> [What the task requires]
In the page on benchmarking vision-language-action models below, rewrite the paragraph that begins "The paper addresses a critical gap" as a short bulleted list that keeps its main facts.
** Opening Document passage block **
Benchmarking the Generality of Vision-Language-Action Models

Generalist multimodal agents are expected to unify perception, language, and control - operating robustly across diverse real world domains. However, current evaluation practices remain fragmented across isolated benchmarks, making it difficult to assess whether today’s foundation models truly generalize beyond their training distributions. We introduce MultiNet v1.0, a unified benchmark for measuring the cross domain generality of vision language models (VLMs) and vision language action models (VLAs) across six foundational capability regimes. Visual grounding, spatial reasoning, tool use, physical commonsense, multi agent coordination, and continuous robot control. Evaluating GPT 5, Pi0, and Magma, we find that no model demonstrates consistent generality. All exhibit substantial degradation on unseen domains, unfamiliar modalities, or cross domain task shifts despite strong performance within their training distributions.These failures manifest as modality misalignment, output format instability, and catastrophic knowledge degradation under domain transfer.Our findings reveal a persistent gap between the aspiration of generalist intelligence and the actual capabilities of current foundation models.MultiNet v1.0 provides a standardized evaluation substrate for diagnosing these gaps and guiding the development of future generalist agents.Code, data, and leaderboards are publicly available.

💡 Research Summary

The paper addresses a critical gap in the evaluation of vision‑language‑action (VLA) systems: existing benchmarks are fragmented, each focusing on a single capability such as image QA, robotic manipulation, or game playing. To measure true “generalist” intelligence—i.e., the ability to perceive, reason, and act across heterogeneous real‑world domains—the authors introduce MultiNet v1.0, a unified benchmark that aggregates six foundational capability regimes: visual grounding, spatial reasoning, tool use, physical commonsense, multi‑agent coordination, and continuous robot control.
** Closing Document passage block **
** Opening Listed records block **
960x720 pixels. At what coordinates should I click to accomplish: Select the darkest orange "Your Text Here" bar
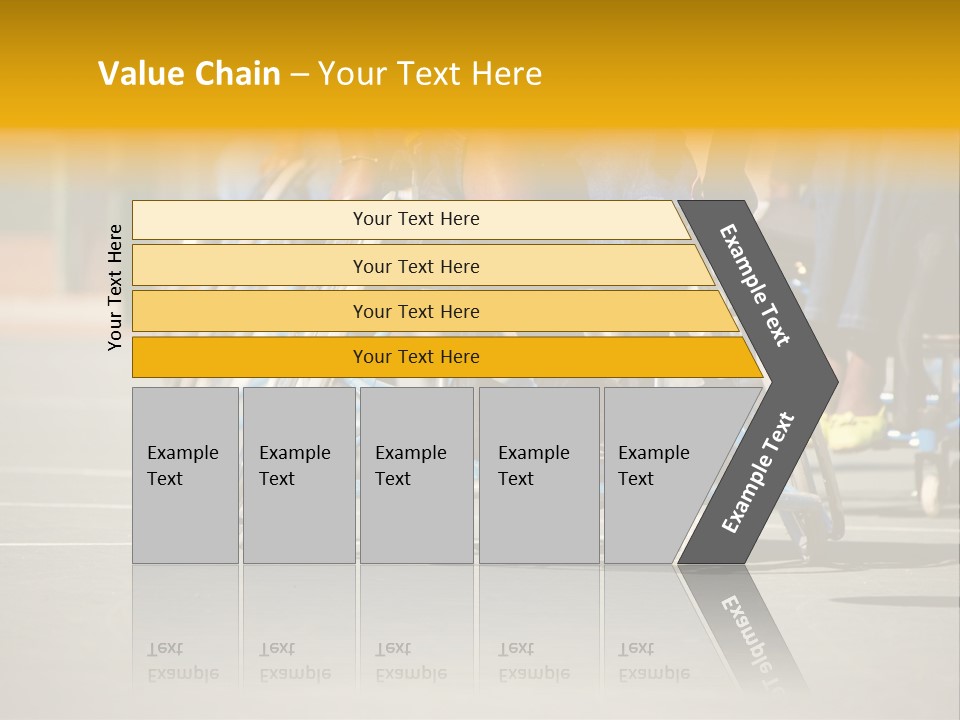pyautogui.click(x=416, y=357)
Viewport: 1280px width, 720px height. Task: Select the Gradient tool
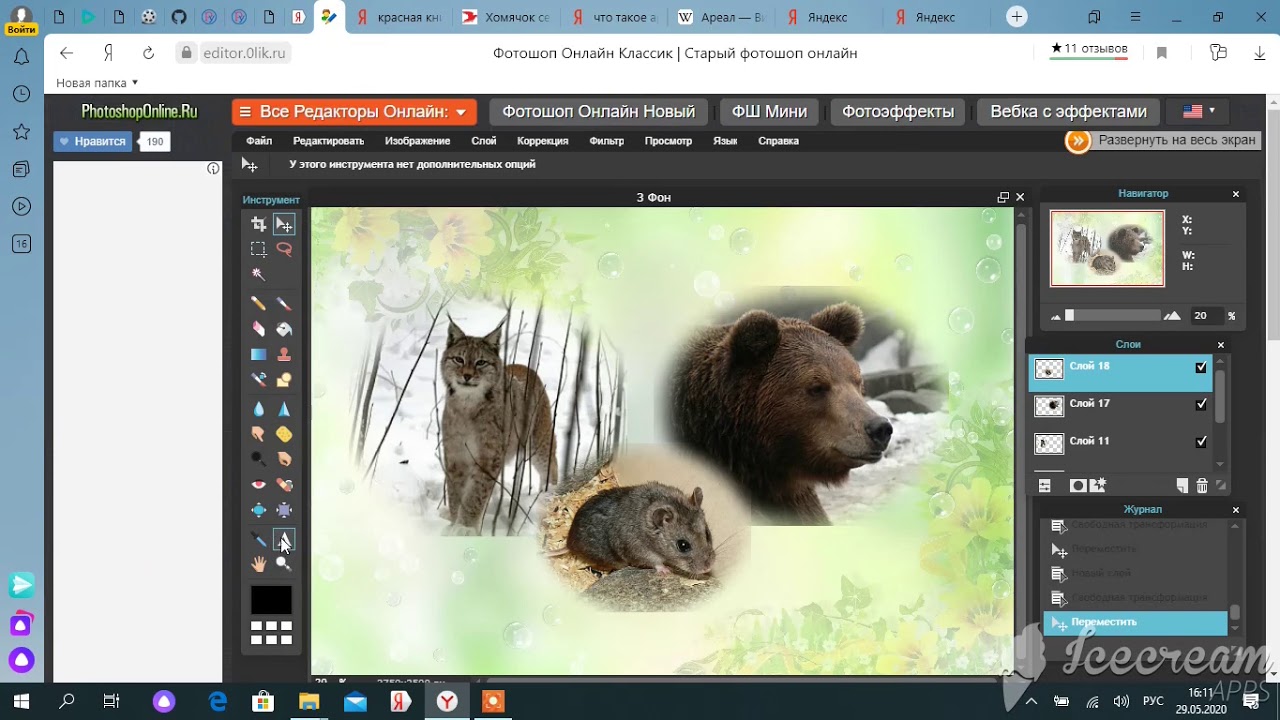(259, 354)
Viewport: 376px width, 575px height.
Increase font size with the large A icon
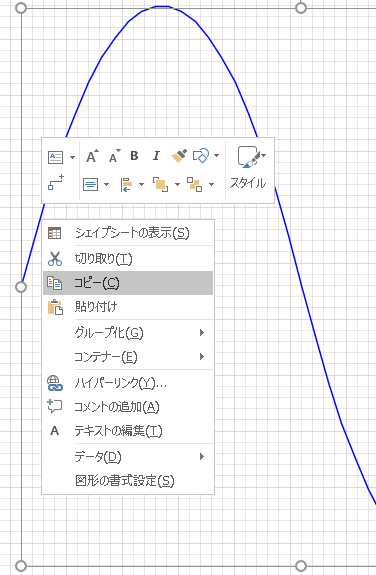pyautogui.click(x=92, y=156)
** Closing Listed records block **
> [Result of this exercise]
- Benchmarks for vision-language-action (VLA) systems are fragmented. Each one tests a single capability, such as image QA, robotic manipulation, or game playing.
- That setup can't measure generalist intelligence: the ability to perceive, reason, and act across varied real-world domains.
- To fill this gap, the authors introduce MultiNet v1.0, a unified benchmark.
- It covers six capability regimes: visual grounding, spatial reasoning, tool use, physical commonsense, multi-agent coordination, and continuous robot control.